Distributed¶
Wrap a tuple loss or miner with these when using PyTorch's DistributedDataParallel (i.e. multiprocessing).
DistributedLossWrapper¶
utils.distributed.DistributedLossWrapper(loss, efficient=False)
Parameters:
- loss: The loss function to wrap
- efficient:
True
: each process uses its own embeddings for anchors, and the gathered embeddings for positives/negatives. Gradients will not be equal to those in non-distributed code, but the benefit is reduced memory and faster training.False
: each process uses gathered embeddings for both anchors and positives/negatives. Gradients will be equal to those in non-distributed code, but at the cost of doing unnecessary operations (i.e. doing computations where both anchors and positives/negatives have no gradient).
Example usage:
from pytorch_metric_learning import losses
from pytorch_metric_learning.utils import distributed as pml_dist
loss_func = losses.ContrastiveLoss()
loss_func = pml_dist.DistributedLossWrapper(loss_func)
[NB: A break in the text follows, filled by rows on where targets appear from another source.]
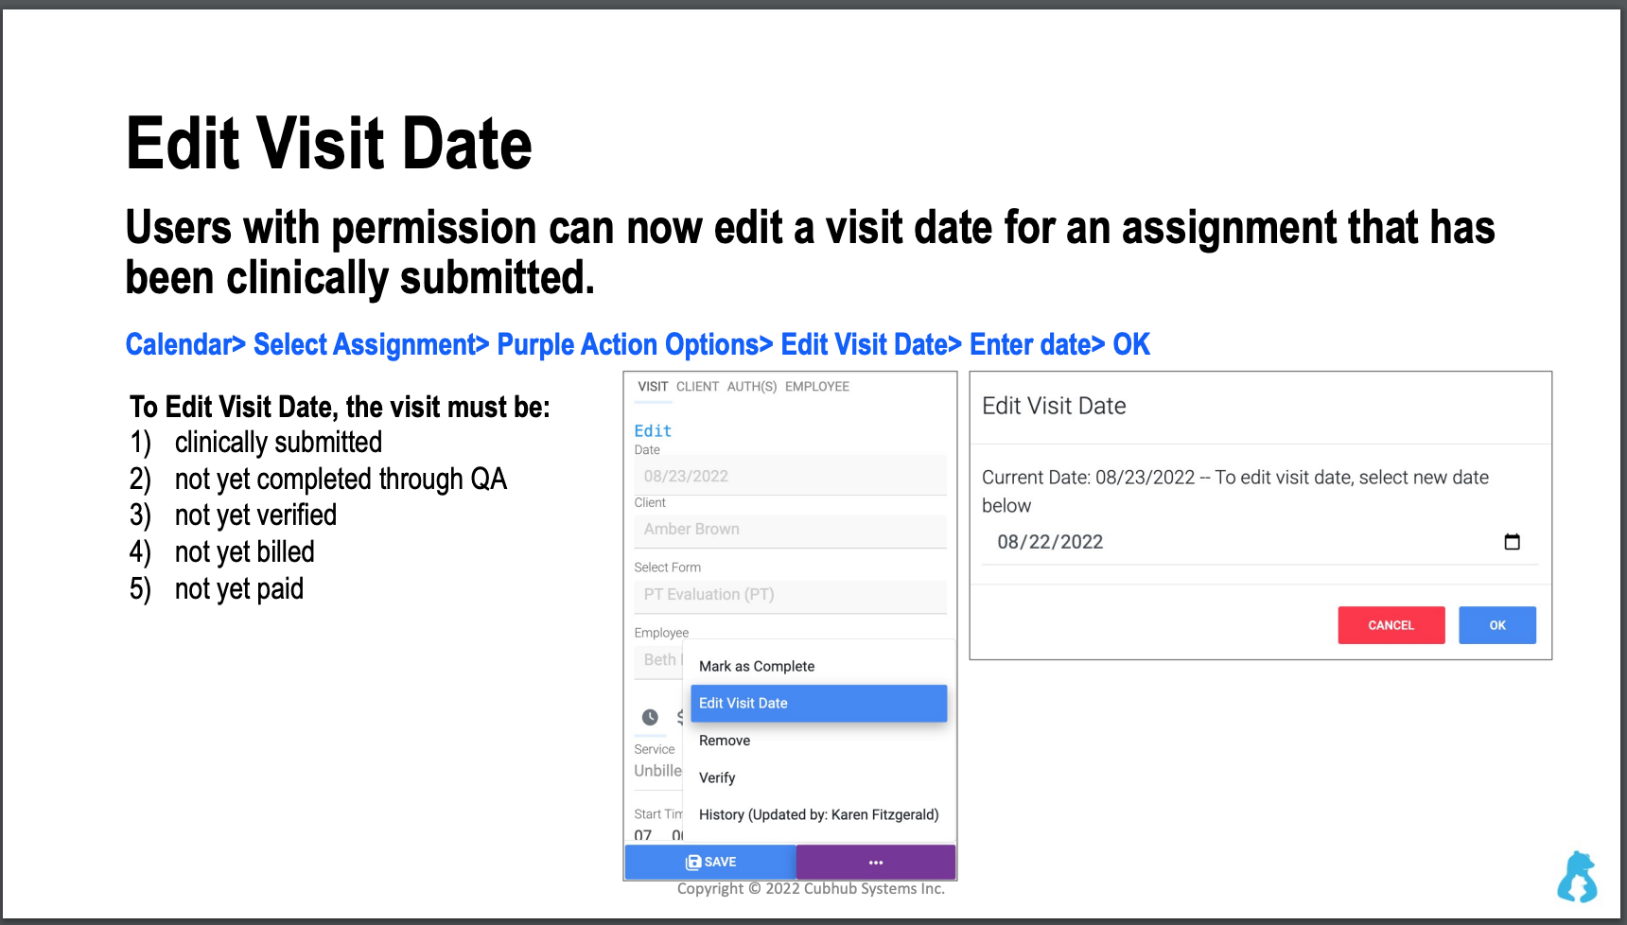Click the Save disk icon
Image resolution: width=1627 pixels, height=925 pixels.
coord(693,862)
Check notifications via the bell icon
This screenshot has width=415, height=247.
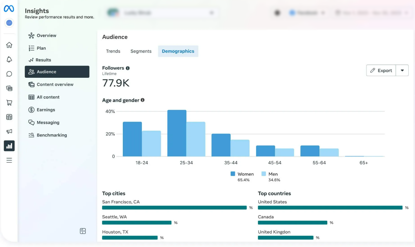[9, 60]
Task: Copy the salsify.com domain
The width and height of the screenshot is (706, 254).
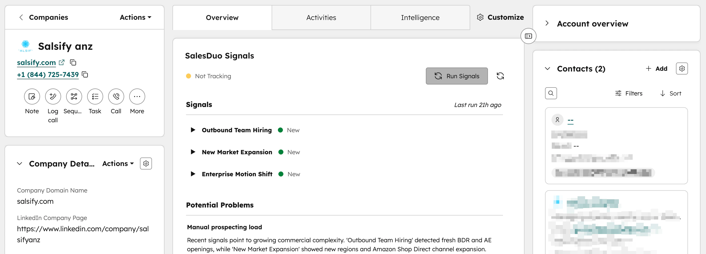Action: 73,62
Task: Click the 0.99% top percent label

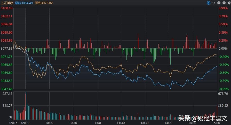Action: (223, 8)
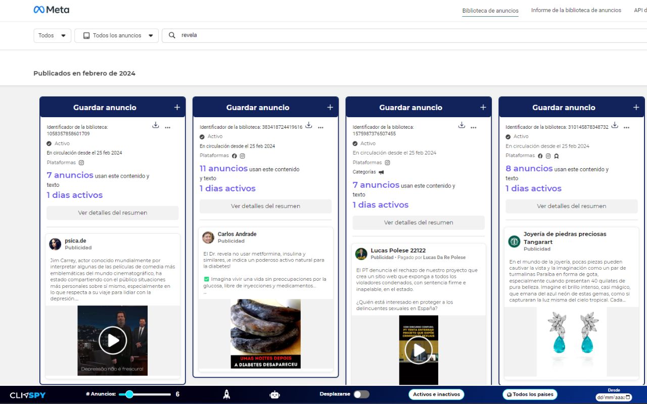Download the Tangarart jewelry ad
The height and width of the screenshot is (404, 647).
pos(615,125)
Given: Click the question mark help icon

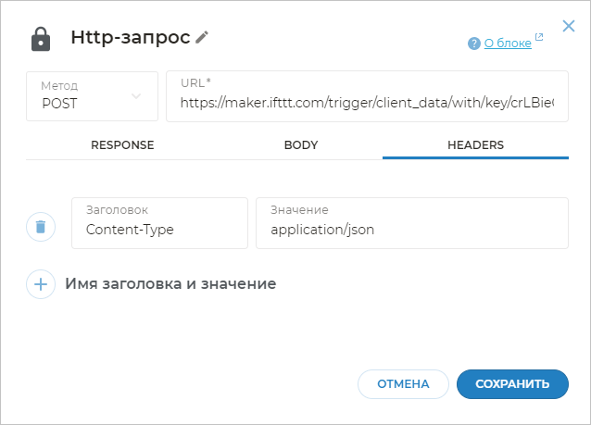Looking at the screenshot, I should (474, 43).
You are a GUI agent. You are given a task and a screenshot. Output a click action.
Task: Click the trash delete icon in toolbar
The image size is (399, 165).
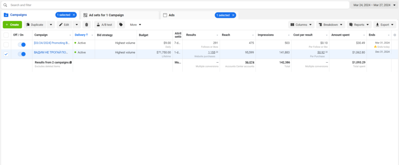[87, 24]
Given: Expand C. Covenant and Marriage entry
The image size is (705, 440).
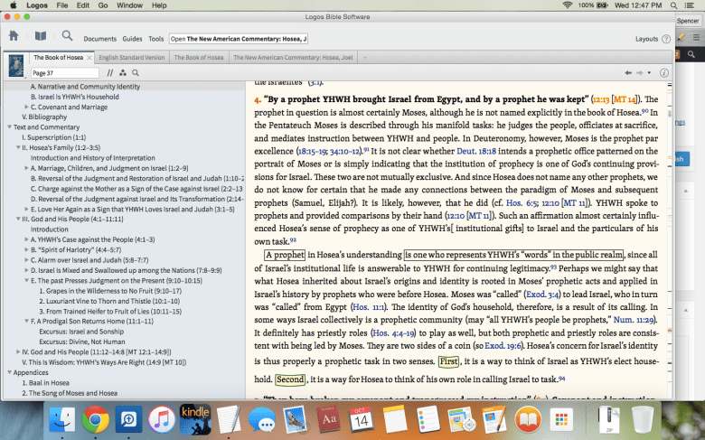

# in each process during training
loss = loss_func(embeddings, labels)
DistributedMinerWrapper¶
utils.distributed.DistributedMinerWrapper(miner, efficient=False)
Parameters:
- miner: The miner to wrap
- efficient: If your distributed loss function has
efficient=True
then you must also set the distributed miner'sefficient
to True.
Example usage:
from pytorch_metric_learning import miners
from pytorch_metric_learning.utils import distributed as pml_dist
miner = miners.MultiSimilarityMiner()
miner = pml_dist.DistributedMinerWrapper(miner)
# in each process
tuples = miner(embeddings, labels)
# pass into a DistributedLossWrapper
loss = loss_func(embeddings, labels, indices_tuple)